I try to translate a dataframe from English to Persian. I use a pertrained langauge model for this purpose, but it's slow, how can I speed it up?
model_size = "base"
model_name = f"persiannlp/mt5-{model_size}-parsinlu-translation_en_fa"
tokenizer = MT5Tokenizer.from_pretrained(model_name)
model = MT5ForConditionalGeneration.from_pretrained(model_name)
with open(fname, 'w') as tsvfile:
writer = csv.writer(tsvfile, delimiter='\t')
#writer.writerow(["prefix", "input_text", "target_text"])
writer.writerow(["input_text", "target_text"])
for i, row in tqdm(df.iterrows(), total=maxlen):
prompt = row["input_text"]
target = row["target_text"]
if trans:
input_ids = tokenizer.encode(prompt, return_tensors="pt")

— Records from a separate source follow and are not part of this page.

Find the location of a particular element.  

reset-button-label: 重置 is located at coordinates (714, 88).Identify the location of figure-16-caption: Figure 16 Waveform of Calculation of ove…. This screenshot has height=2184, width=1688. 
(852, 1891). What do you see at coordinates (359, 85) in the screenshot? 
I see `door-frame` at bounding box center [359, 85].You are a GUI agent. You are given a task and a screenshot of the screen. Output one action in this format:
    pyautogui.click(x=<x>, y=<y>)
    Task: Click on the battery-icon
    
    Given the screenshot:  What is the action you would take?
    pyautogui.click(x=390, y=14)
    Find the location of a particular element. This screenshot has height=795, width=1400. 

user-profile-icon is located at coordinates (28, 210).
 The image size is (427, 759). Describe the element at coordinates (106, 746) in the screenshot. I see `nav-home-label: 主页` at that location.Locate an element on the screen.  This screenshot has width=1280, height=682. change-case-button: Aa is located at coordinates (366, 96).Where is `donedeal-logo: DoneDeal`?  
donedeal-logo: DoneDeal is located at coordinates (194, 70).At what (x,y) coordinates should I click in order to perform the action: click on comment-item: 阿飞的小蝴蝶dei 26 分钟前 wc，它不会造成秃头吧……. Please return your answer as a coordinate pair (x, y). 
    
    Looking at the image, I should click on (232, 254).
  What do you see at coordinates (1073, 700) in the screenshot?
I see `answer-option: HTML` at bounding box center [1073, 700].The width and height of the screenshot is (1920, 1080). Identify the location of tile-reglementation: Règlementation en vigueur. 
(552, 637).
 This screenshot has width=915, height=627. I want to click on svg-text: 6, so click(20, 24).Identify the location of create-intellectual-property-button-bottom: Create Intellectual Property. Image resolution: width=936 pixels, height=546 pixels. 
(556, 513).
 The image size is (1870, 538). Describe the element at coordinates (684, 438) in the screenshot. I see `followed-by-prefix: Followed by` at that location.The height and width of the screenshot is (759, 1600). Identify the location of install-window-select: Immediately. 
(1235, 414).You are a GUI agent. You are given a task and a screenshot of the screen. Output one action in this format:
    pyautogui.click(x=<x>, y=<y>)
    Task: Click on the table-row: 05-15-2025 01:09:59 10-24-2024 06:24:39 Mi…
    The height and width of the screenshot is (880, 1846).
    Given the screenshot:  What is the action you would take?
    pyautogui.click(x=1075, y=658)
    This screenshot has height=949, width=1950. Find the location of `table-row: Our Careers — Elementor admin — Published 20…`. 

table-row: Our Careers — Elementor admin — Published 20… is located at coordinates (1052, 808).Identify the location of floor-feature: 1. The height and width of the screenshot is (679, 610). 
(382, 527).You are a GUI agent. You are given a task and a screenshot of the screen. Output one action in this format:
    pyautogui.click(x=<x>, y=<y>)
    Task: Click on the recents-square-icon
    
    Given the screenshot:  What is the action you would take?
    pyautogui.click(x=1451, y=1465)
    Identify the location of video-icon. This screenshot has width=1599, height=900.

res = model.generate(input_ids)
prompt = tokenizer.batch_decode(res, skip_special_tokens=True)
input_ids = tokenizer.encode(target, return_tensors="pt")
res = model.generate(input_ids)
target = tokenizer.batch_decode(res, skip_special_tokens=True)
writer.writerow([prompt, target])
print("saved in ", fname)